Retailers who survive learn lots of lessons. Many of them come in the school of hard-knocks where the tuition is highest. Fortunately we get some of the others by comparing notes with other retailers, saving ourselves the personal pain and expense.
During 38 years of musical instrument retailing I wrote down over 500 of the lessons I so painfully learned, mostly in an effort to keep from repeating a grade or flunking out. Here are seven that I found particularly useful:
1. Low wages aren’t a bargain, good people are.
At one time I thought almost anyone could guide customers to the accessories or sheet music and ring up the sale. Too bad it took me so long to figure out a really good person could turn an accessory sale into an instrument sale.
Low payroll is virtually always more than offset by low production, inefficiencies, mistakes, lack of motivation, and poor retention.
Retail has no jobs for which the quality of the employee is unimportant. Top sales people sell multiples of those at the bottom. Buyers stock items that sell, or that accumulate as dead stock. Back-office people provide timely and accurate information, or make mistakes that require hours to unravel and render information useless. Managers develop long term employees, or run them off. Even a parking lot guard must be dependable, vigilant, and honest—hardly universal traits.
The bargain isn’t in paying less than competitive wages, but in employing better people.
2. Two stores don’t make twice as much.
Opening more stores is apparently in the DNA of retailers. It’s irresistibly logical that a successful store—a proven retail concept—could be easily replicated. The same products, methods, and operating systems should yield similar results in another location, only with improved economies of scale.
It makes so much apparent sense that the question “How many stores do you have?” is almost equivalent to “How successful is your company?” or even “How profitable is your company?”
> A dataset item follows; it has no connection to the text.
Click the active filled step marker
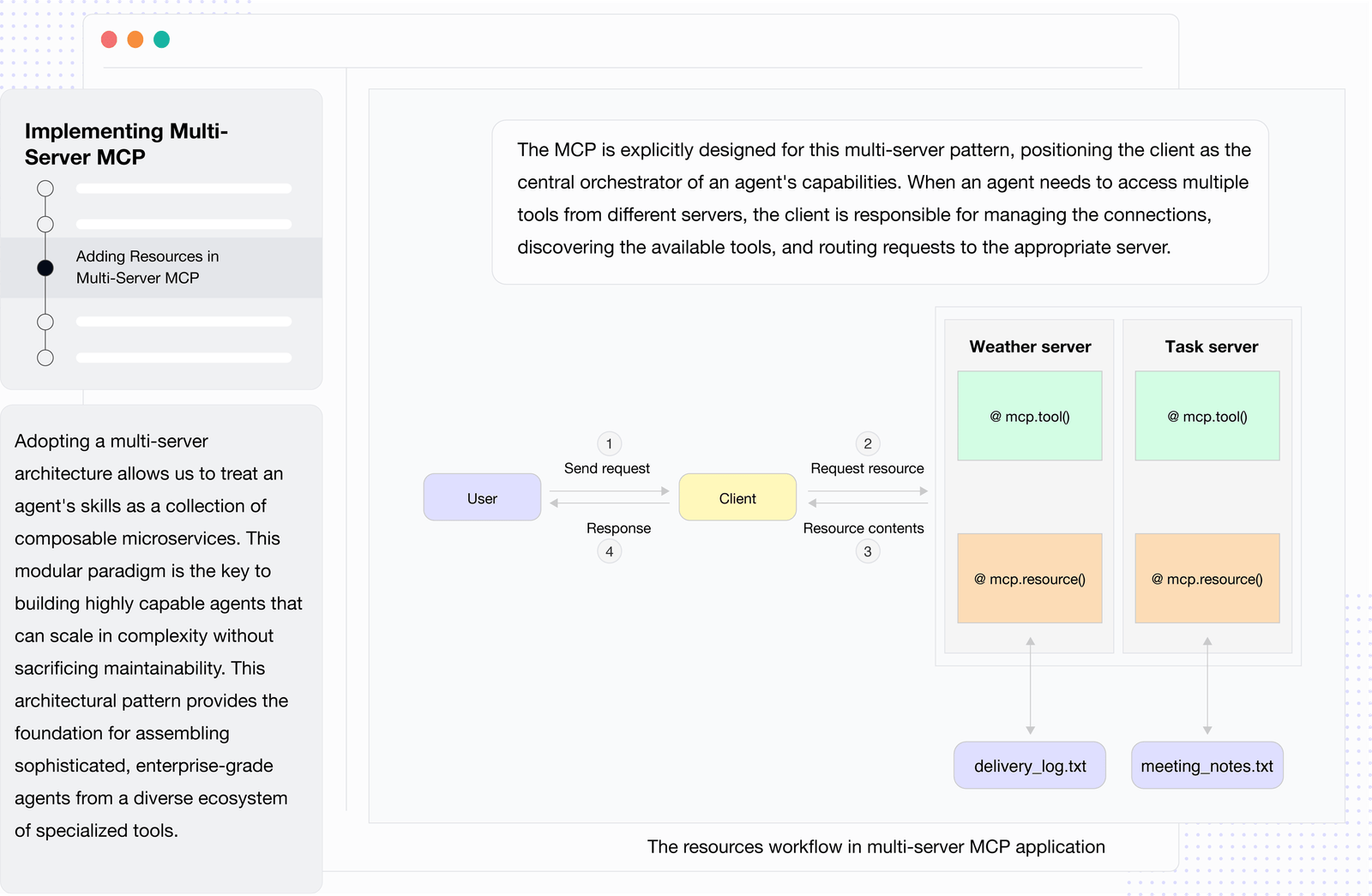The height and width of the screenshot is (896, 1372). pos(45,268)
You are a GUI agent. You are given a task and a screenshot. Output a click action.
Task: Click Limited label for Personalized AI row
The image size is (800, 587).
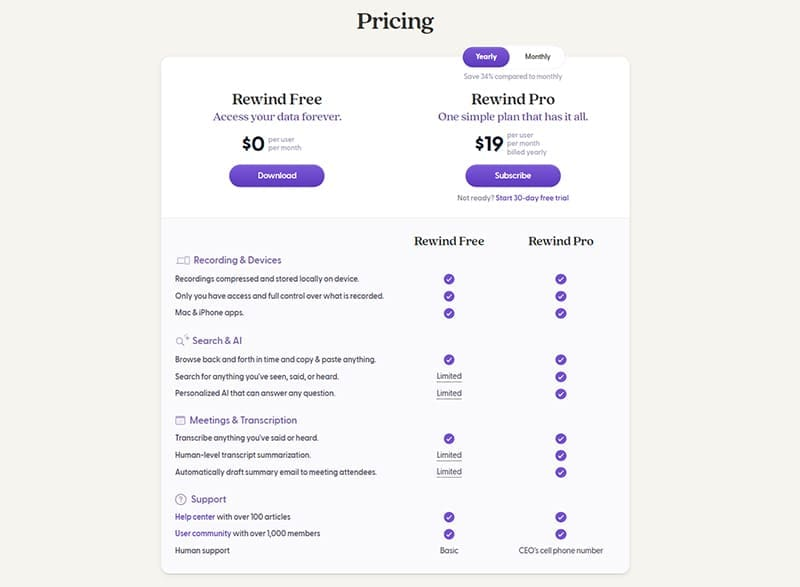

Ironically they often have the opposite meaning. Added stores are seldom as profitable as the original and often they’re losers.
Some of my friends often jokingly advise others in their sharing group, “You’re making too much money. You need to open another store.”
3. Good people don’t produce 20-30% more; it’s 200-300% more.
A dedicated employee doesn’t just get his work done—he finds ways to do it faster and better. A disinterested employee doesn’t just do a little less—he often doesn’t get started.
This is true for all employees, but it’s most noticeable with sales people because their sales are easily and commonly tracked. The best salespeople often sell 2-3 times the average, and even higher multiples of the low producers.
Even after significantly higher pay, better employees are virtually always more profitable.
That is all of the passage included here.